--- BEGIN Selected extract ---

Book Read Free

Why Beauty is Truth

Page 33

by Ian Stewart


  Interestingly, Dirac’s concept of beauty in mathematics differed considerably from that of most mathematicians. It did not include logical rigor, and many steps in his work had logical gaps—the best-known example being his “delta function,” which has self-contradictory properties. Nevertheless, he made very effective use of this “function,” and eventually mathematicians reformulated the idea rigorously—at which point it was indeed a thing of beauty.

  Still, as Dirac’s biographer Helge Kragh has remarked, “All of [Dirac’s] great discoveries were made before [the mid-1930s], and after 1935 he largely failed to produce physics of lasting value. It is not irrelevant to point out that the principle of mathematical beauty governed his thinking only during the later period.”

  Not irrelevant, perhaps, but not correct either. Dirac may have made the principle explicit during his later period, but he was using it earlier. All of his best work is mathematically elegant, and he relied on elegance as a test of whether he was heading in a fruitful direction. What all this suggests is not that mathematical beauty is the same as physical truth but that it is necessary for physical truth. It is not sufficient. Many beautiful theories have turned out, once confronted with experiments, to be complete nonsense. As Thomas Huxley said, “Science is organized common sense, where many a beautiful theory was killed by an ugly fact.”

  Yet there is much evidence that nature, at root, is beautiful. The mathematician Hermann Weyl, whose research linked group theory and physics, said, “My work has always tried to unite the true with the beautiful and when I had to choose one or the other, I usually chose the beautiful.” Werner Heisenberg, a founder of quantum mechanics, wrote to Einstein,

  You may object that by speaking of simplicity and beauty I am introducing aesthetic criteria of truth, and I frankly admit that I am strongly attracted by the simplicity and beauty of the mathematical schemes which nature presents us. You must have felt this too: the almost frightening simplicity and wholeness of the relationship, which nature suddenly spreads out before us.

  Einstein, in turn, felt that so many fundamental things are unknown—the nature of time, the sources of ordered behavior of matter, the shape of the universe—that we must remind ourselves how far we are from understanding anything “ultimate.” To the extent that it is useful, mathematical elegance provides us only local and temporary truths. Still, it is our best way forward.

  Throughout history, mathematics has been enriched from two different sources. One is the natural world, the other the abstract world of logical thought. It is these two in combination that give mathematics its power to inform us about the universe. Dirac understood this relationship perfectly: “The mathematician plays a game in which he himself invents the rules while the physicist plays a game in which the rules are provided by nature, but as time goes on it becomes increasingly evident that the rules which the mathematician finds interesting are the same as those which nature has chosen.” Pure and applied mathematics complement each other. They are not poles apart, but the two ends of a connected spectrum of thought.

--- END Selected extract ---
--- BEGIN Record extracts ---

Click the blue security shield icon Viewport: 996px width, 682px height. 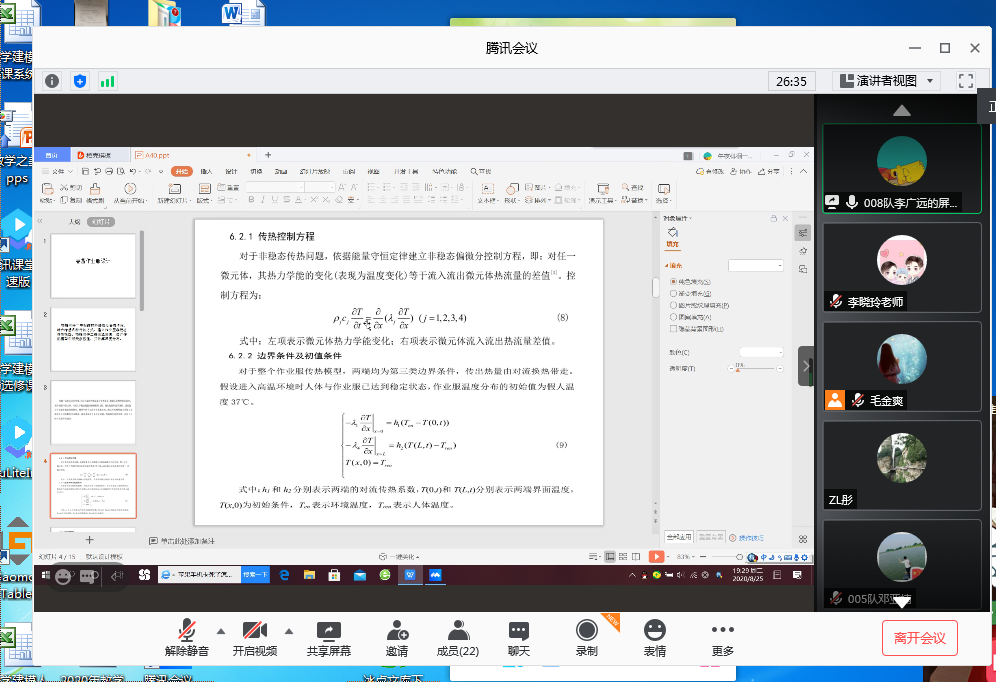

--- END Record extracts ---
--- BEGIN Record extracts ---

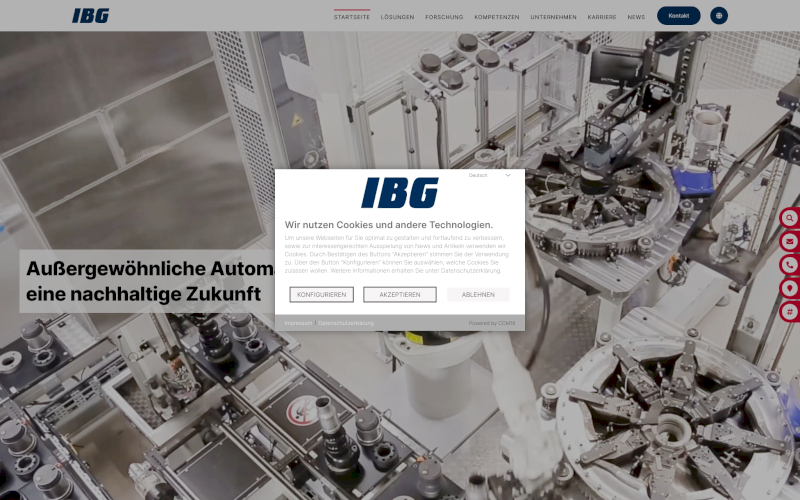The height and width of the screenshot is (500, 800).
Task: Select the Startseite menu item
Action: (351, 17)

--- END Record extracts ---

Tasks to carry out ::
1 – Write out, word for word, the part of the excerpt on mathematical beauty starting with "You may object" and going on through "out before us.".
2 – Who does the excerpt on mathematical beauty name as Dirac's biographer?
3 – Carry the excerpt on mathematical beauty forward from its final sentence.

Answers for the exercise ::
1 –
You may object that by speaking of simplicity and beauty I am introducing aesthetic criteria of truth, and I frankly admit that I am strongly attracted by the simplicity and beauty of the mathematical schemes which nature presents us. You must have felt this too: the almost frightening simplicity and wholeness of the relationship, which nature suddenly spreads out before us.

2 – Helge Kragh

3 –
  The story of symmetry demonstrates how even a negative answer to a good question (“can we solve the quintic?”) can lead to deep and fundamental mathematics. What counts is why the answer is negative. The methods that reveal this can be used to solve many other problems—among them, deep questions in physics. But our story also shows that the health of mathematics depends on the infusion of new life from the physical world.

  The true strength of mathematics lies precisely in this remarkable fusion of the human sense of pattern (“beauty”) with the physical world, which acts both as a reality check (“truth”) and as an inexhaustible source of inspiration. We cannot solve the problems posed by science without new mathematical ideas. But new ideas for their own sake, if carried to extremes, can degenerate into meaningless games. The demands of science keep mathematics running along fruitful lines, and frequently suggest new ones.

  If mathematics were entirely demand-driven, a slave of science, you would get the work you expect from a slave—sullen, grudging, and slow. If the subject were entirely driven by internal concerns, you would get a spoilt, selfish brat—pampered, self-centered, and full of its own importance. The best mathematics balances its own needs against those of the outside world.

  This is what its unreasonable effectiveness derives from. A balanced personality learns from its experiences, and transfers that learning to new circumstances. The real world inspired great mathematics, but great mathematics can transcend its origins.

  The unknown Babylonian who discovered how to solve a quadratic equation could never have realized, in his wildest dreams, what his legacy would be more than three thousand years later. No one could have predicted that questions about the solvability of equations would lead to one of the core concepts of mathematics, that of a group, or that groups would prove to be the language of symmetry. Even less could anyone have known that symmetry would unlock the secrets of the physical world.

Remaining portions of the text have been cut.